Last week, I bounced from London (book research) to a little town near Marseilles, where a group of friends from a journalism fellowship I did in 2003 rented a house together for a few days. We had a blast, even though it was at least 100 degrees every day, with blistering sun; the air felt like a panini press. As a redhead, I am sun-averse, and do everything in my power to fend it off. One day we went kayaking on a beautiful river and I came back beet-red, even though I’d layered on so much sunscreen that it was gross. I took a picture of my most scalded body part (knee, upper thigh) but I think I won’t show you: It’s nasty.
The day of our departure—a route that went Marseilles-London-Los Angeles, with a change of planes in London—French air traffic controllers went on strike, so we got to London late and missed our connection. British Air slapped some vouchers on us and sent us scurrying to a Holiday Inn for the night. The dinner voucher turned out to cover a stranded-traveler buffet. The food was better than it looked, so I’m not going to whine about it (it looked terrible).

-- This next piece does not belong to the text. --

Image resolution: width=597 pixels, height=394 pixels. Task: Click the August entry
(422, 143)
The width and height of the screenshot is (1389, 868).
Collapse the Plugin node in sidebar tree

Being at a stranded-traveler buffet reminded me of my most extreme stranded-traveler experience, worth sharing, methinks. This took place in 1999 or so. At the time, I was separated from my first husband and quite devastated. Right after we got separated I went to Bhutan for a story. I’m not proud of how clichéd this sounds, but I ended up having a fling with my tour guide, a really lovely young Bhutanese guy who made me chuckle and didn’t mind the multi-decade age difference between us.